During this 14-Day Challenge I'm going to share with you a whole lot of stuff. Every day, a video, some resources, a challenge or a task for you to complete and a fun fact. Stay tuned, your blood pressure is super important. Let me explain to you how, what you're going to do about it and how you're going to look after yourself for the years ahead
Why Listen?
- Get practical tips and science-backed advice you can apply immediately.
- Learn from real-world examples and medical expertise.
- Gain daily challenges to help you stay engaged and track progress.
- Take charge of your heart health in a simple, effective, and engaging way.
Transcript
Hi, Dr. Warrick here and welcome to day five. Today we're talking food, not calories or taste, but the impact food can have on your blood pressure. And unbelievably, what you put on your plate, what you put therefore in your mouth, can in fact impact your blood pressure and therefore your cardiovascular system.
Let's start with potassium. Most people consume too much sodium chloride or salt and not enough potassium. And potassium is a key mineral that helps your body, your kidneys, excrete excess sodium and so lower blood pressure. Foods like bananas, leafy greens, legumes and sweet potatoes. Even salmon are all rich in potassium.
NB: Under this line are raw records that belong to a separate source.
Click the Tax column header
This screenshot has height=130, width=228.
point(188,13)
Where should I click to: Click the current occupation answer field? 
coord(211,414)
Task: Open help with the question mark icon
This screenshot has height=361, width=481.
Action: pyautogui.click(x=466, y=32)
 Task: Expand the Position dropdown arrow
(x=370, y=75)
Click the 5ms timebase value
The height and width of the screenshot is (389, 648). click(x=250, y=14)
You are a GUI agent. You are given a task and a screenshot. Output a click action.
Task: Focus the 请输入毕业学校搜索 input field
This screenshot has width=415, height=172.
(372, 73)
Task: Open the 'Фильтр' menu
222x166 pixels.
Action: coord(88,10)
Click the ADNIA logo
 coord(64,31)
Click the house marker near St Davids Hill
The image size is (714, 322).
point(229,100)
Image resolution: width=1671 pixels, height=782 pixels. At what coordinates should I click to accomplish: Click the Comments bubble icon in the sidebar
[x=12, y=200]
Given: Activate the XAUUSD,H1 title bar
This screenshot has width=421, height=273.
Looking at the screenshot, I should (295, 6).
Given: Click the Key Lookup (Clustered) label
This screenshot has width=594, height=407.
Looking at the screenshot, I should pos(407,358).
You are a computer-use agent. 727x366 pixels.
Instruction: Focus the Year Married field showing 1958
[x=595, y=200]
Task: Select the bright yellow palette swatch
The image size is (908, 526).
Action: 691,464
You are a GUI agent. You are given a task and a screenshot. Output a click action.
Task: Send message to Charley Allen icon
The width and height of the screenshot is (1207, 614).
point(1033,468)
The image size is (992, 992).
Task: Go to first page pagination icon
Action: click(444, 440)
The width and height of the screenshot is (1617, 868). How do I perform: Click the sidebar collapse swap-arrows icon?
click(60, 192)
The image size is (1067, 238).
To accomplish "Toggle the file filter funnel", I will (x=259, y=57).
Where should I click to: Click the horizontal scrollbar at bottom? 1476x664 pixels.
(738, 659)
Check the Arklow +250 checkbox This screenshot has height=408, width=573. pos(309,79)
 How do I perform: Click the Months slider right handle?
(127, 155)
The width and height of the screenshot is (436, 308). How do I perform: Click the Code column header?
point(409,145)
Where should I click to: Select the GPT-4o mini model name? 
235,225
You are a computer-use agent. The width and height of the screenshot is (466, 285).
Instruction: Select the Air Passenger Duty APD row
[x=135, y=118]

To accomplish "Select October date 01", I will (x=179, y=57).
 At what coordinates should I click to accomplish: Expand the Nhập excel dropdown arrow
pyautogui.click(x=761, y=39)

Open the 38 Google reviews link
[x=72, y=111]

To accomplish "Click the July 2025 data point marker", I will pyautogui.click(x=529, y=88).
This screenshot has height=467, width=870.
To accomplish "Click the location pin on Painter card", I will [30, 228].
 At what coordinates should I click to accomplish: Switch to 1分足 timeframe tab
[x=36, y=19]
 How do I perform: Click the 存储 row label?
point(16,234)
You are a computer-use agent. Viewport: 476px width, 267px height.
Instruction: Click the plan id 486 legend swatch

And these foods can be helpful in moderating blood pressure.
Let's talk about fibre next. And there's more to this than just digestion because fibre slows absorption of different foods, particularly sugar. And this is good because it reduces insulin response and reduces potential weight gain.
But fibre also protects the integrity of the gut lining and reduces leaky gut syndrome. And this is really important because leaky gut syndrome allows inflammatory molecules from within the gut to get into the bloodstream, which can then lodge within the arteries causing inflammation and driving blood pressure changes. So fibre to protect the gut, really, really important.
Let's talk colour. And you probably, if you're listening to this, are aware already that the pigments, the colours, the antioxidants, the anthocyanes, the lycopene, etc. are powerful antioxidants that help with blood pressure control and reduce inflammation. So we often use the term, eat the rainbow, which is sort of visually appealing on the plate, but good for your heart and your blood pressure.
Not sure if you're aware of it or heard of it, but there is a diet called the DASH, D-A-S-H diet, short for Dietary Approaches to Stop Hypertension. And this has been shown to lower blood pressure as effectively as low dose medication for many people. And it's built almost entirely on vegetables, fruits, whole grains, legumes, nuts, and lean proteins. Not supplements, not processed foods, but real food.
So what's on your plate has a direct connection to your arteries and your blood pressure and your heart health. So think about it. And tomorrow we'll talk about the sort of importance of exercising in maintaining a healthy blood pressure till then. I wish you the very best. Live as well as possible for as long as possible. Take care and bye for now. Thank you.